═══ Records for this task ═══

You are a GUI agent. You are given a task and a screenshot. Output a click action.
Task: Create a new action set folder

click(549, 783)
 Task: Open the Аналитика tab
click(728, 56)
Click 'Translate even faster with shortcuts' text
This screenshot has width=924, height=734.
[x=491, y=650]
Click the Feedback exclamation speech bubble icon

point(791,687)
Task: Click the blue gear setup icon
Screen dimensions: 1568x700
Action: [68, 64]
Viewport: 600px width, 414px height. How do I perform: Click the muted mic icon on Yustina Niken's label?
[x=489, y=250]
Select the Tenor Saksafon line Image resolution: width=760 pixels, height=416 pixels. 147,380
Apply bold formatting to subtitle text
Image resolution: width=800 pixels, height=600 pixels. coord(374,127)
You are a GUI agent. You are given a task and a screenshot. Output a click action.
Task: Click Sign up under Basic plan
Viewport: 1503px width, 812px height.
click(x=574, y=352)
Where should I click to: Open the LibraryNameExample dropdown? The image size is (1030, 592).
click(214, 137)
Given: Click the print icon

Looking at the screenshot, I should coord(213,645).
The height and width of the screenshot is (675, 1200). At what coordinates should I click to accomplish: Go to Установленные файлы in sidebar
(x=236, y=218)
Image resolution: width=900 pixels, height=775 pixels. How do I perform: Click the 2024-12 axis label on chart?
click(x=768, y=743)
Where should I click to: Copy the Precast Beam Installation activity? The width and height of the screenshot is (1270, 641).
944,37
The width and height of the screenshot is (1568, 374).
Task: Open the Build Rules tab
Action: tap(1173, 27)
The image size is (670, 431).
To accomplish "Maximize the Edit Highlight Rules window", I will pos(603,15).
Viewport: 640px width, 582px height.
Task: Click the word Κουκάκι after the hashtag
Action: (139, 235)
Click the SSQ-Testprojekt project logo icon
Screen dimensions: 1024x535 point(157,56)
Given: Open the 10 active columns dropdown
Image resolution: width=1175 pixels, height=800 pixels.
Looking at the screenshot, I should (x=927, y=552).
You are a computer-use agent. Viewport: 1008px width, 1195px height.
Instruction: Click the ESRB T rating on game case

═══

Exercise description:
Only the lines from the line with "Where should I click to: Copy" to the final line of the entries are to be returned, each exactly as written, both ends included.

Solution to the problem:
Where should I click to: Copy the Precast Beam Installation activity? The width and height of the screenshot is (1270, 641).
944,37
The width and height of the screenshot is (1568, 374).
Task: Open the Build Rules tab
Action: tap(1173, 27)
The image size is (670, 431).
To accomplish "Maximize the Edit Highlight Rules window", I will pos(603,15).
Viewport: 640px width, 582px height.
Task: Click the word Κουκάκι after the hashtag
Action: (139, 235)
Click the SSQ-Testprojekt project logo icon
Screen dimensions: 1024x535 point(157,56)
Given: Open the 10 active columns dropdown
Image resolution: width=1175 pixels, height=800 pixels.
Looking at the screenshot, I should (x=927, y=552).
You are a computer-use agent. Viewport: 1008px width, 1195px height.
Instruction: Click the ESRB T rating on game case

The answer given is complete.